(Entries for locating words and elements)

+ + +

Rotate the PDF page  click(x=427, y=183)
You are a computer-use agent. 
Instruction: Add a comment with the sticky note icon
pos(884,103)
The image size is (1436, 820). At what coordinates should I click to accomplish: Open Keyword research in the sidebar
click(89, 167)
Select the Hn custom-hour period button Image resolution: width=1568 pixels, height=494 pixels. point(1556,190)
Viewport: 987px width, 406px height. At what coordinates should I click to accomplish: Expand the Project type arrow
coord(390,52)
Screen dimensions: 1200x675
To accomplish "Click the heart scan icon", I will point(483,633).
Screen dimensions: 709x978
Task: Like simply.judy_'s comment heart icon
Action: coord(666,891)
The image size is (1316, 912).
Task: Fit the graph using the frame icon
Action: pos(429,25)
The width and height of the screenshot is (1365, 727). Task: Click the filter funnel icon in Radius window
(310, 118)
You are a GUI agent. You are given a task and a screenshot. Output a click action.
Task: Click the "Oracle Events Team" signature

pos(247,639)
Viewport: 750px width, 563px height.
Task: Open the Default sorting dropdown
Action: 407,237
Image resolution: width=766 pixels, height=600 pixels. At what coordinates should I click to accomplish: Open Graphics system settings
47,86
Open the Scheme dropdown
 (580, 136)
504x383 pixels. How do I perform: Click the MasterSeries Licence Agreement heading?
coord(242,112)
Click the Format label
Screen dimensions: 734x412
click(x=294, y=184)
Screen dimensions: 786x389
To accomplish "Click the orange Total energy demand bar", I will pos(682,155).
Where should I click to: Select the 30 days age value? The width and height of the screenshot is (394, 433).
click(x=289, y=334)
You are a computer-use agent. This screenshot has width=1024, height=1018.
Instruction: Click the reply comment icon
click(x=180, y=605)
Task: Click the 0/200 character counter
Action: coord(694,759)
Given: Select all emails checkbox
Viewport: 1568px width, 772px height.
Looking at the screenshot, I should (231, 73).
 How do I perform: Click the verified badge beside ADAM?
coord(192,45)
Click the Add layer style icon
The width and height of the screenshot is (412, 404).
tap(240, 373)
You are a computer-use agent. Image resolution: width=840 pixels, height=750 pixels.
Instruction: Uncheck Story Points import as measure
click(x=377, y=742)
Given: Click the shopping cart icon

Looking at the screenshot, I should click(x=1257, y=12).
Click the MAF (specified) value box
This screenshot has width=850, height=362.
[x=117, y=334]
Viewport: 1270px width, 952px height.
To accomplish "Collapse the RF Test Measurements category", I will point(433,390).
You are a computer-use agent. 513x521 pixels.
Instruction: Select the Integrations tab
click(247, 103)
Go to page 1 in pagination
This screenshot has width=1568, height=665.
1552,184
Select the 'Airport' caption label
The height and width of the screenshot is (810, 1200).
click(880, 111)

+ + +

▶ _Required task_
Convert every line of the entries above into a JSON list of strings, one string per line, leaving out blank lines.

▶ _Solution_
[
  "Rotate the PDF page  click(x=427, y=183)",
  "You are a computer-use agent. ",
  "Instruction: Add a comment with the sticky note icon",
  "pos(884,103)",
  "The image size is (1436, 820). At what coordinates should I click to accomplish: Open Keyword research in the sidebar",
  "click(89, 167)",
  "Select the Hn custom-hour period button Image resolution: width=1568 pixels, height=494 pixels. point(1556,190)",
  "Viewport: 987px width, 406px height. At what coordinates should I click to accomplish: Expand the Project type arrow",
  "coord(390,52)",
  "Screen dimensions: 1200x675",
  "To accomplish \"Click the heart scan icon\", I will point(483,633).",
  "Screen dimensions: 709x978",
  "Task: Like simply.judy_'s comment heart icon",
  "Action: coord(666,891)",
  "The image size is (1316, 912).",
  "Task: Fit the graph using the frame icon",
  "Action: pos(429,25)",
  "The width and height of the screenshot is (1365, 727). Task: Click the filter funnel icon in Radius window",
  "(310, 118)",
  "You are a GUI agent. You are given a task and a screenshot. Output a click action.",
  "Task: Click the \"Oracle Events Team\" signature",
  "pos(247,639)",
  "Viewport: 750px width, 563px height.",
  "Task: Open the Default sorting dropdown",
  "Action: 407,237",
  "Image resolution: width=766 pixels, height=600 pixels. At what coordinates should I click to accomplish: Open Graphics system settings",
  "47,86",
  "Open the Scheme dropdown",
  " (580, 136)",
  "504x383 pixels. How do I perform: Click the MasterSeries Licence Agreement heading?",
  "coord(242,112)",
  "Click the Format label",
  "Screen dimensions: 734x412",
  "click(x=294, y=184)",
  "Screen dimensions: 786x389",
  "To accomplish \"Click the orange Total energy demand bar\", I will pos(682,155).",
  "Where should I click to: Select the 30 days age value? The width and height of the screenshot is (394, 433).",
  "click(x=289, y=334)",
  "You are a computer-use agent. This screenshot has width=1024, height=1018.",
  "Instruction: Click the reply comment icon",
  "click(x=180, y=605)",
  "Task: Click the 0/200 character counter",
  "Action: coord(694,759)",
  "Given: Select all emails checkbox",
  "Viewport: 1568px width, 772px height.",
  "Looking at the screenshot, I should (231, 73).",
  " How do I perform: Click the verified badge beside ADAM?",
  "coord(192,45)",
  "Click the Add layer style icon",
  "The width and height of the screenshot is (412, 404).",
  "tap(240, 373)",
  "You are a computer-use agent. Image resolution: width=840 pixels, height=750 pixels.",
  "Instruction: Uncheck Story Points import as measure",
  "click(x=377, y=742)",
  "Given: Click the shopping cart icon",
  "Looking at the screenshot, I should click(x=1257, y=12).",
  "Click the MAF (specified) value box",
  "This screenshot has width=850, height=362.",
  "[x=117, y=334]",
  "Viewport: 1270px width, 952px height.",
  "To accomplish \"Collapse the RF Test Measurements category\", I will point(433,390).",
  "You are a computer-use agent. 513x521 pixels.",
  "Instruction: Select the Integrations tab",
  "click(247, 103)",
  "Go to page 1 in pagination",
  "This screenshot has width=1568, height=665.",
  "1552,184",
  "Select the 'Airport' caption label",
  "The height and width of the screenshot is (810, 1200).",
  "click(880, 111)"
]